Sunday, August 31, 2008

Highly Recommendated

http://www.beggarsgroupusa.com/media/Stereolab%20-%20Neon%20Beanbag(large).mov

Thursday, August 28, 2008

600 or so words of you asked for it: Scratch Junkies Response


The film was fast moving and hypnogogic, it reminded me of random mental projections one experiences subtly, but won’t necessarily remember. Kind of fever dreamy. It was choppy and yet there was a flow. The images of people and tangible objects were welcome amidst the abstract forms, shapes and swirls. I thought the drum solo was a great choice to go with something manipulated frame by frame. There weren’t notes but a collection of instantaneous strikes, crashes, which went nicely with the jumpy staccato flow. Percussion is appropriate to film. Neither have notes that last, they have tiny moments in a pattern that looks/sounds like continuity.
The flame sequence was when it became vividly internal looking. It was as if one saw the flame and the mental distortions became visible, like if you were squinting, or on drugs on drugs on drugs. Associations came freely, the black and red shifts like trying to sleep on a road trip where the sun is alternately hidden by trees and burning your eyelids off.
In my limited exposure to experimental film I tend to get bored. Mothlight? Ballet Mechanique?? No thanks. But this was good. Kept my attention, provoked thought, ruminations, ponderings, daydreams. The Scratch Junkies aimed to please, not to please themselves. Or maybe they did both.
Avant-Garde film really yanks my chain, and many others when it postures as something higher than everything else. It’s not. It’s just farther out, the cutting edge and what not. While I’m very much interested in border pushing, the idea of Mothlight irks me. Its fame is disproportionate. I don’t think its Brakhage who is grinding my gears, though it might be, I haven’t heard his side of things. It’s the idea of a tiny shred of film gaining such revere, for so long, because of a conceptual innovation. Art has function. Paintings beautify a space; fashion beautifies a person; literature, theater, and film entertain, engage, and provoke thought. Where do you experience Mothlight? An experimental film class? Is that it?

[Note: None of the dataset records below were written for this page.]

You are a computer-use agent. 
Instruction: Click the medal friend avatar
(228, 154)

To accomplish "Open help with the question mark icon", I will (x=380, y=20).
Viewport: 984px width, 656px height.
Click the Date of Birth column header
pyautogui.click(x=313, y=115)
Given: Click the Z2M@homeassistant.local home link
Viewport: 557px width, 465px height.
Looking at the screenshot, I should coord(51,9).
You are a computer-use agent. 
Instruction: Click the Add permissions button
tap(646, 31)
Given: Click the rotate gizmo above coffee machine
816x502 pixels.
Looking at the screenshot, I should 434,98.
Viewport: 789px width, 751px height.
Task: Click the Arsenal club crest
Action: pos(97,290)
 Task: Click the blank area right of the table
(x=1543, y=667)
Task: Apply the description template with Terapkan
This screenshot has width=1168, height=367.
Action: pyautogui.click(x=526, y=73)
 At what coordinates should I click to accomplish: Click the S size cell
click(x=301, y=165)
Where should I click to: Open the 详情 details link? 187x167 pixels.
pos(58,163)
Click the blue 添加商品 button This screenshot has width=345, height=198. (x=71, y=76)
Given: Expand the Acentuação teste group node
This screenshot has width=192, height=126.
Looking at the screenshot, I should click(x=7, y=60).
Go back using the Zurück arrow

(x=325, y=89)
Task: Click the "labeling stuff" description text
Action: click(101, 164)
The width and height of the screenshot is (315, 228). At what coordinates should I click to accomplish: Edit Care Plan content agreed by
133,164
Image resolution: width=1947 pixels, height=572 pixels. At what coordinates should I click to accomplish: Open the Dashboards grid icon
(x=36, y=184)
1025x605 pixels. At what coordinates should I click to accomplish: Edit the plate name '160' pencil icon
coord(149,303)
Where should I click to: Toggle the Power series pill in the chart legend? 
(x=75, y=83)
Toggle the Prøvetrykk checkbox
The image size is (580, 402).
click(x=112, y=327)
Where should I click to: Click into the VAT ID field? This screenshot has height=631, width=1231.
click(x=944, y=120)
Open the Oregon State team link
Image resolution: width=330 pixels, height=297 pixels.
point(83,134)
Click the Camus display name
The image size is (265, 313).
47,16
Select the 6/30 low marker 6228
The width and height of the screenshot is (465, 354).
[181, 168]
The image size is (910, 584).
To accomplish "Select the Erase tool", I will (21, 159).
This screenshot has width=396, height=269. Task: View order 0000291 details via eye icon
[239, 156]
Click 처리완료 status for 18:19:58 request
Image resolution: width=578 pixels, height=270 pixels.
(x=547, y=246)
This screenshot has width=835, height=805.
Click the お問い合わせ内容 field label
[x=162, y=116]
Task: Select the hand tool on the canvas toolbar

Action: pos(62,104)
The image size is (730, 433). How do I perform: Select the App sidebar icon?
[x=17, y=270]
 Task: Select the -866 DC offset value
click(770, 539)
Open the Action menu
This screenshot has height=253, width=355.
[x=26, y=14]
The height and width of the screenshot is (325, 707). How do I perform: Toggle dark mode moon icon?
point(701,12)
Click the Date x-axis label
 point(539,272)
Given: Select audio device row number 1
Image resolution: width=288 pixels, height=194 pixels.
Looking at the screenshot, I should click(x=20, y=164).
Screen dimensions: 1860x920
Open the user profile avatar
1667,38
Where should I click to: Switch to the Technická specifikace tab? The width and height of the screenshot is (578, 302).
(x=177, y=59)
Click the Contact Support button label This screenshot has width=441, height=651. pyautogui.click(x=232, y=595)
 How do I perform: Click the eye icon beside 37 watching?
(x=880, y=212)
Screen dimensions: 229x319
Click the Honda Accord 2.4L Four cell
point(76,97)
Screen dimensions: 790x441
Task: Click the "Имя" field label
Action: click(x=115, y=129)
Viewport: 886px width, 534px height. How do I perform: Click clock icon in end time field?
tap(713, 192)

My problem with Mothlight might not be valid. I realize that my trifle with this film stems from previous expectations of what film and art can and should be, and that these expectations have been anticipated by this filmmaker and others. My consciousness of this makes me want to be more open minded and yet my qualms are somewhat unsatisfactorily resolved. Who watches Mothlight and is upset when it is over? Who owns the DVD and complains when he loses it? How? Why? I just don’t have the understanding of the guttural umph of that film, the part that would justify it’s fame. Maybe I’m just not interested in art that doesn’t entertain. I’m all for the moths, I just wish they were more exciting. The Scratch Junkies weren’t boring. Come on Stan Brakhage, thy lord protector of thy avant-garde, why can’t you be more like the scratch junkies?
I’d like to learn more about this disjuncture. The big brains, old schools and college professors tend to think a certain way about these things. Why is that? I can respect experience, and readily believe in the superior knowledge of the filmic elite of myself, a trifling knave. Yet, is it hegemony? An outdated hierarchy? That was my theory in sound film. I’ve had similar rants with only myself as my witness against the omnipresence of Citizen Kane in intro film courses. I have a persistent hunch that one mustn’t believe the hype.